Science

FUTURE CITIES | Dubai

Can a Sheikh's determination save the Middle East's pleasure dome from a second-place finish?

Burj Dubai

Wherever you stand in Dubai, the top of the Burj Khalifa is in your sightline. The world’s tallest skyscraper became a symbol of the emirate’s rapid emergence as a global hub for wealth when it was topped-off in 2010 and it will likely continue to tower over everything else in the city in 2020. But it will have to relinquish its superlative that year if the Jeddah Tower is completed on time in Saudi Arabia. At that point, it will cease to be a triumphalist monument and become a reminder that ostentatiousness doesn’t age well.

That’s not to say that Dubai will revert to the quiet fishing settlement it was just six decades ago. The exact opposite is going to happen. The country’s ruler, Sheikh Mohammed Bin Rashid Al Maktoum, is devoting himself to the task of building the world’s most cutting-edge metropolis. Within the context of the innovations he’s incubating at Dubai Future Accelerators, which launched with $270 million in funding last October, a very tall tower won’t seem like much to look at. Megastructures are impressive, but they won’t help the Sheikh convince the world that Dubai — not Vancouver or Singapore — can best model true modernity to the world.

The DFA is housed within the world’s first totally 3D-printed building. This “Office of the Future” is the result of a partnership between the Dubai Future Foundation, which runs the accelerator’s program, and Chinese 3D printing firm WinSun. A printer the height of a two-story house constructed the facility, one layer of cement at a time, over just 17 days. But this feat comes more from necessity than novelty. If the city is to maintain its relentless construction boom and achieve its goal of 3D printing 25 percent of new buildings by 2030, this technique needs to reach maturity fast.

“At a 3D printing site, there is no waste, dust or noise. Dubai’s extremely hot climate makes it nearly impossible for human beings to work outdoors,” explains Sophie Wu, department manager for the Middle East at WinSun. “Now, the Dubai government can save time and labor costs, while establishing the city as a leader in sustainable construction.”

Dubai takes pride in its constructions, not its vibrant street life.

Flickr / modenadude

But projecting a futuristic image is about more than erecting buildings that look like they belong inside Jony Ive’s brain. With global urban migration reaching fever pitch, developing transport solutions fit for the 21st century is high on the agenda for cities everywhere. Fortunately for Dubai, the cash on offer through the future accelerators program was enough to attract America’s most hyped supersonic transit firm.

Working with governments throughout the region, Hyperloop One is working to connect Dubai and Abu Dhabi via levitating pods that travel at speeds of 700 miles per hour. “Hyperloop will [better] connect the UAE by shrinking distances and time,” says Rob Lloyd, CEO of Hyperloop One. “In doing so, it will help to create high quality jobs and tech clusters similar to the Silicon Valley effect, as [the country] builds hardware and develops a local supplier network.”
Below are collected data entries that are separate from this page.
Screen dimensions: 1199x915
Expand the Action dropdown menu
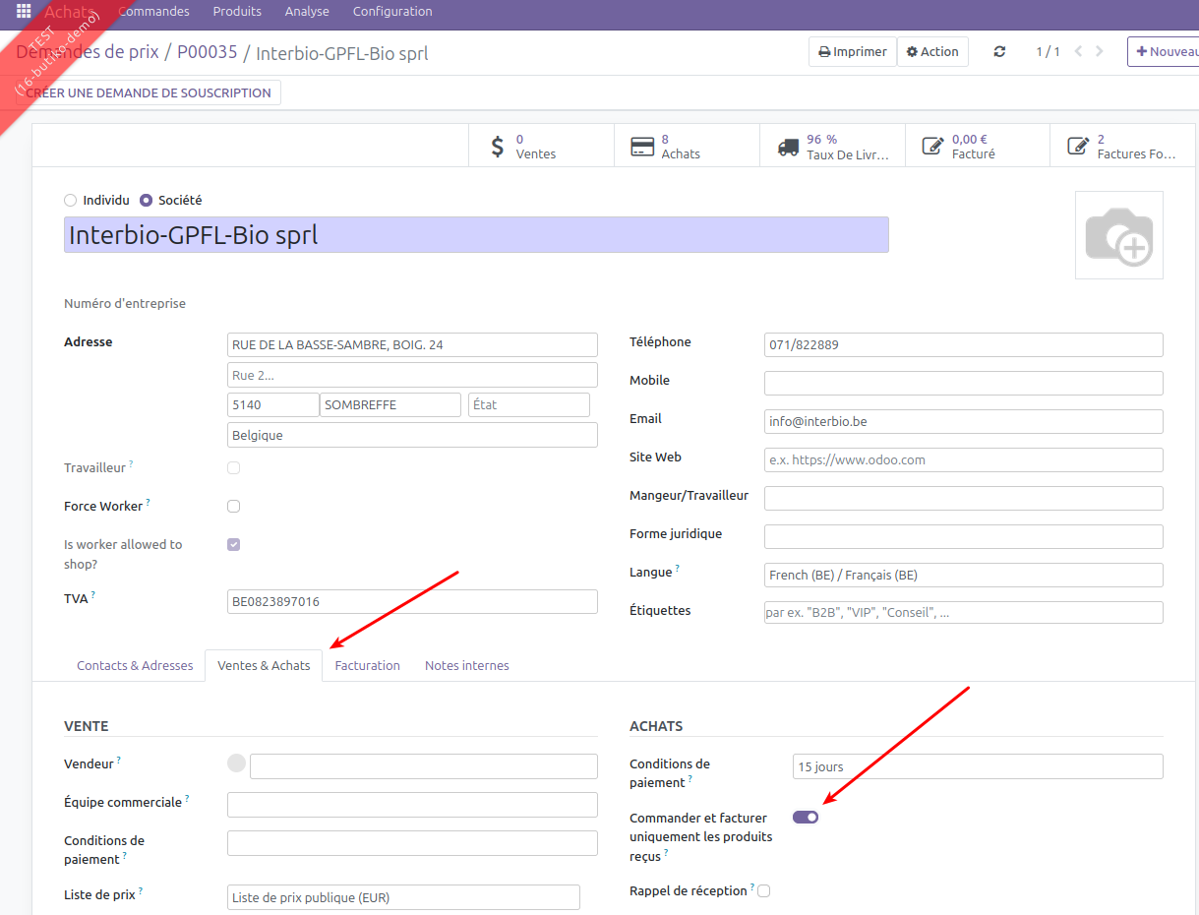932,52
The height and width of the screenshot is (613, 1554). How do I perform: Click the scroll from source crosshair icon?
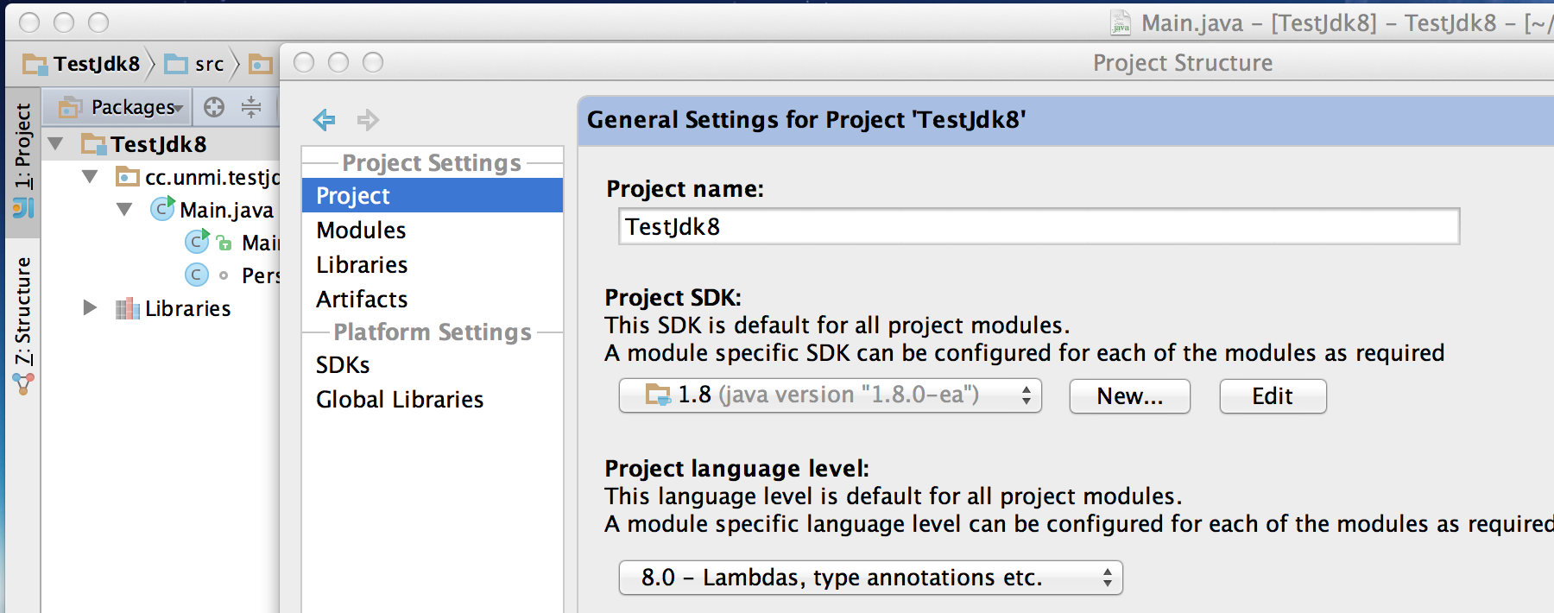tap(214, 107)
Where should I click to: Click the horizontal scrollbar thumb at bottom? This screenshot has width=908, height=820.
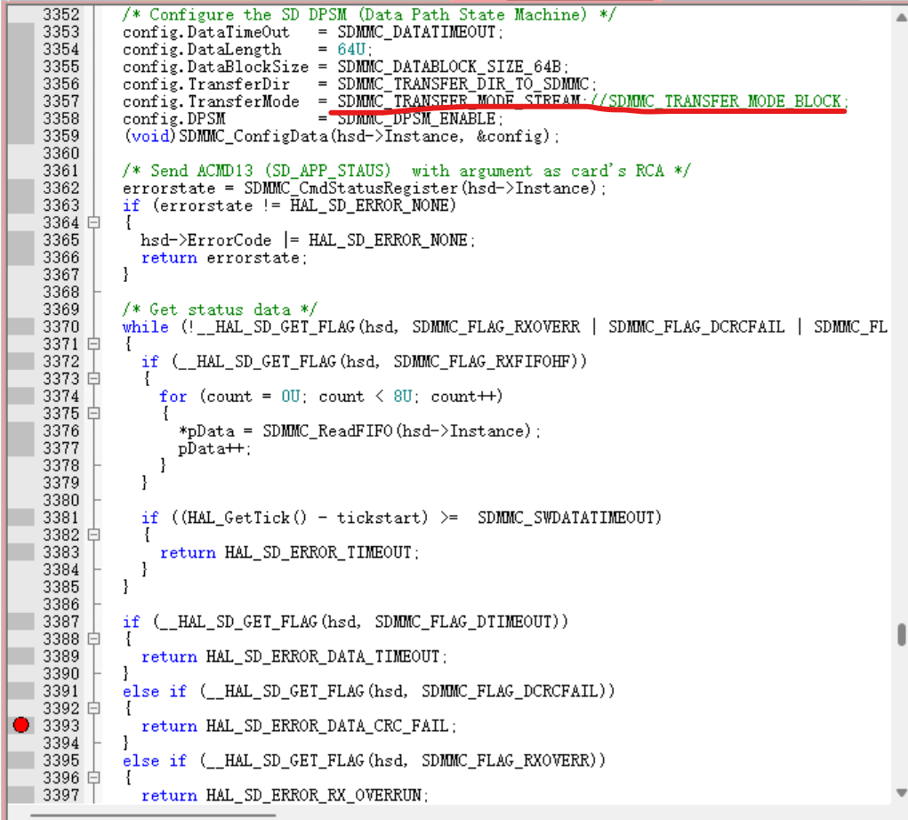point(153,815)
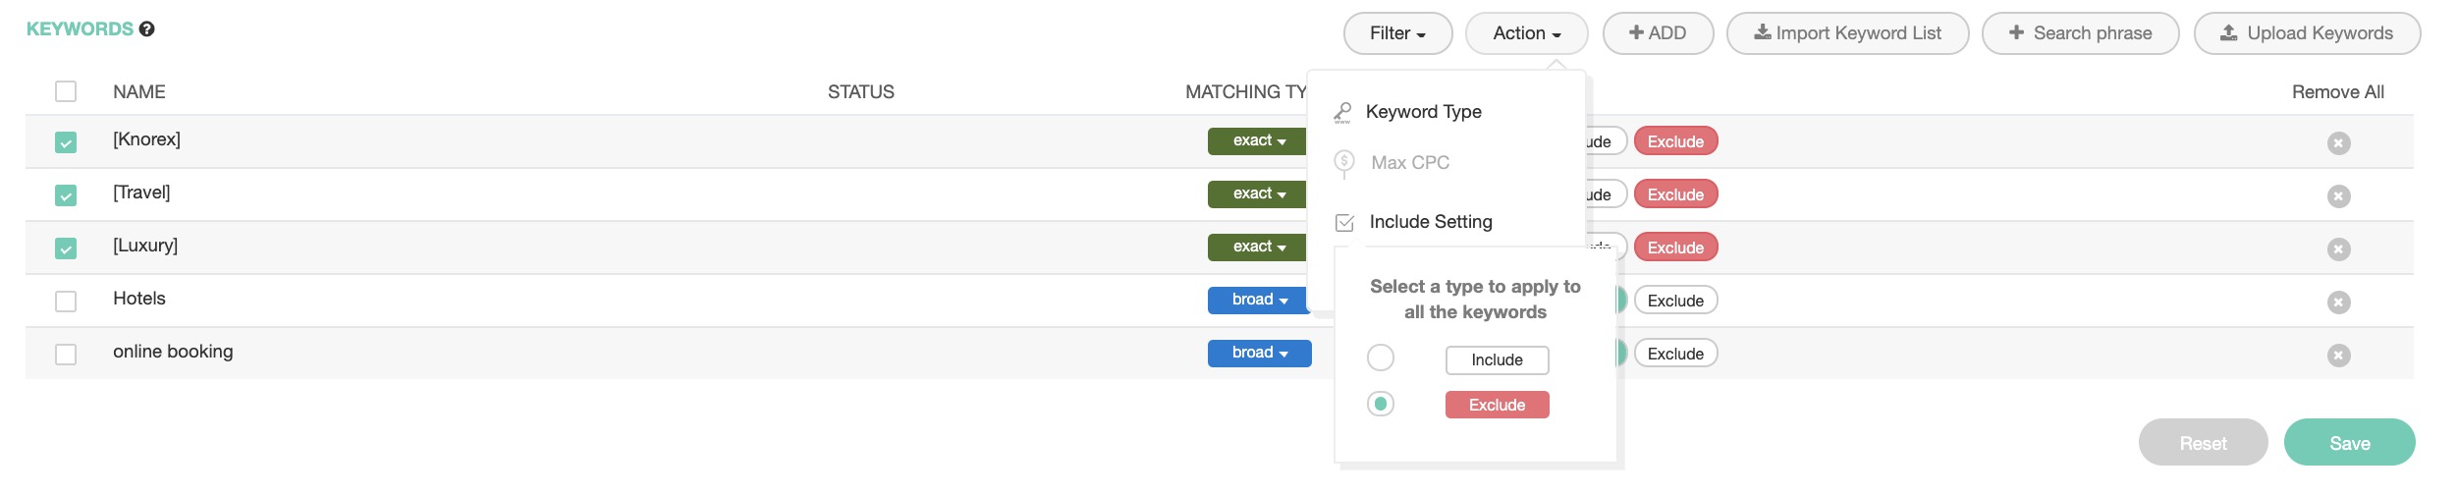Select the Include radio button
The height and width of the screenshot is (495, 2457).
tap(1380, 358)
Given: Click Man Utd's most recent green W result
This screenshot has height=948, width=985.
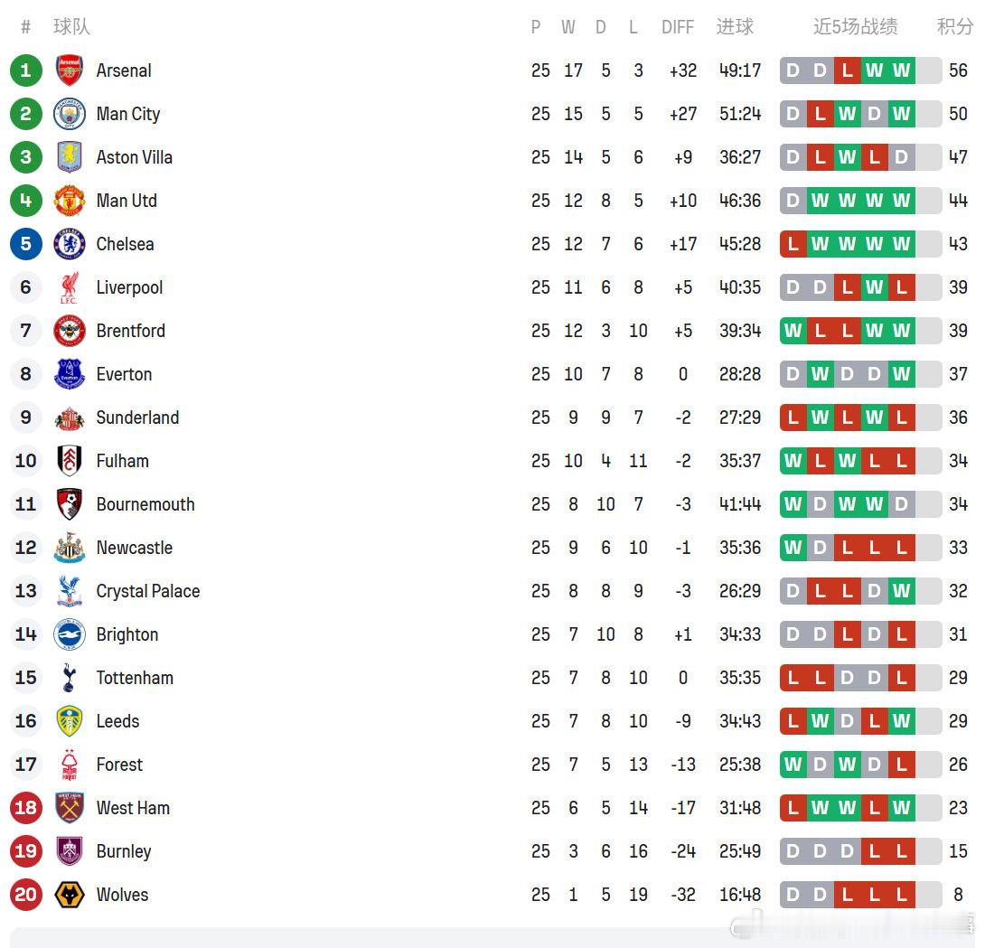Looking at the screenshot, I should coord(902,201).
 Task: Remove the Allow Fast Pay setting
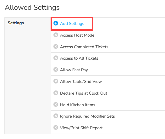(56, 70)
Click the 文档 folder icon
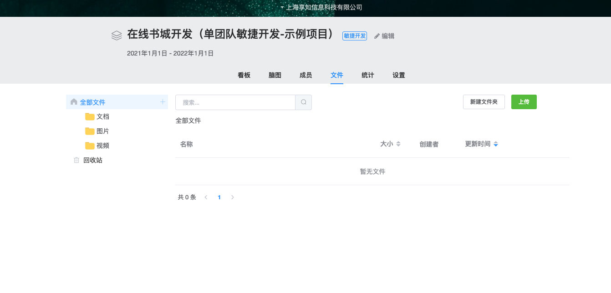 click(x=90, y=116)
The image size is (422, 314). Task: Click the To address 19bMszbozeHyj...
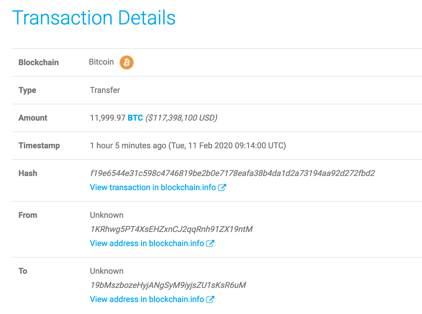168,285
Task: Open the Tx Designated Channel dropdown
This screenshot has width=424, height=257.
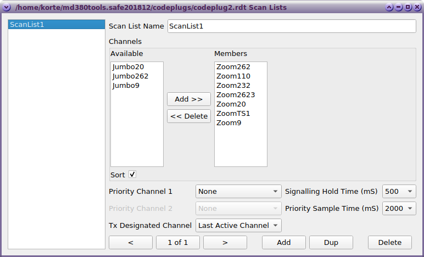Action: (x=238, y=226)
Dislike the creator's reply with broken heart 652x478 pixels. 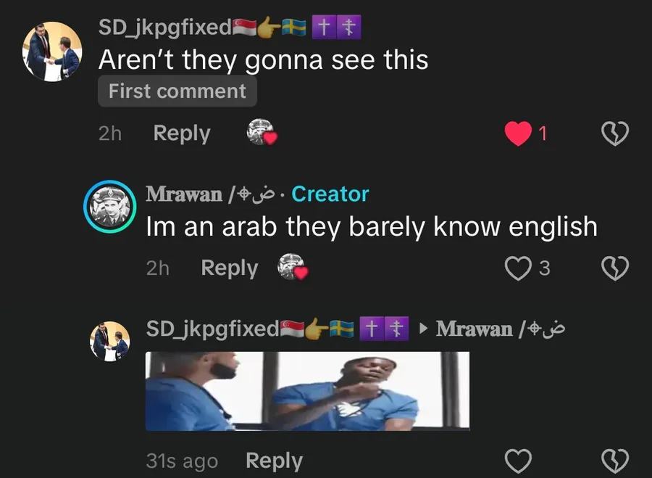point(615,268)
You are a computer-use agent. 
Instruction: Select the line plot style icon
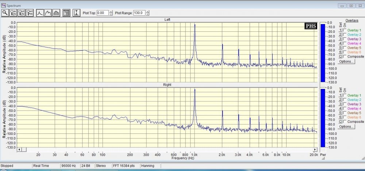(x=40, y=13)
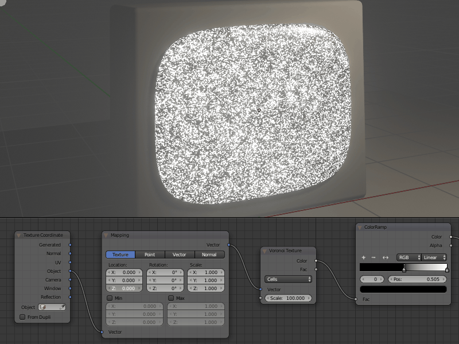Flip the color ramp with the arrows icon
Screen dimensions: 459x344
pyautogui.click(x=385, y=257)
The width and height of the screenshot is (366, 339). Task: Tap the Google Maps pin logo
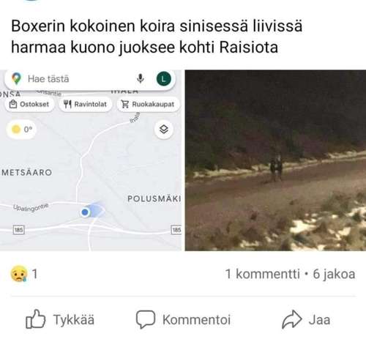pos(16,78)
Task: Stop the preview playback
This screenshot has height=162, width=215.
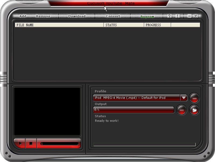Action: [x=31, y=143]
If the project succeeds, the journey time between the two cities will be reduced to just 12 minutes – a respectable improvement on the current 90-minute train ride. The exact details are still being hammered out inside the Office of the Future, but if flashy videos are any indication, tourists and Emiratis should expect to be sucked through intercity tubes at the height of luxury.

The Burj Khalifa is a damn rocketship.

Flickr / fyrefoenix

State-of-the-art transport pods and offices thrown up in less than three weeks are luxuries many cities can only dream of. But in a location where Uber provides a helicopter option, it’s unsurprising that innovation is driven by status as much as it is by necessity. The Sheikh is determined to safeguard Dubai’s title as a beacon of the future, even if that future comes with a significant price tag.

The risk is that the Sheikh’s inevitable accomplishments could and likely will be eclipsed by projects elsewhere in the world. The Hyperloop track could become the second fastest public transport project on the planet. The 3D printed homes might represent the second highest percentage of 3D printed domiciles on Earth. The only way to guarantee long-term status as the best or fastest or tallest or 3D Printed-est is to diversify. The Sheikh is doing that and so success will likely be in aggregate — in the coincidence of myriad breakthroughs and the connections of new technologies.

It’s only possible to be the forefront at any one thing for so long, but once you’re first, you’re first forever. Dubai will be first forever on a lot of technologies. Whether or not that will create a virtuous cycle of innovation or logistical nightmares is hard to guess. That’s the thing about building something out rather than up: It’s complicated.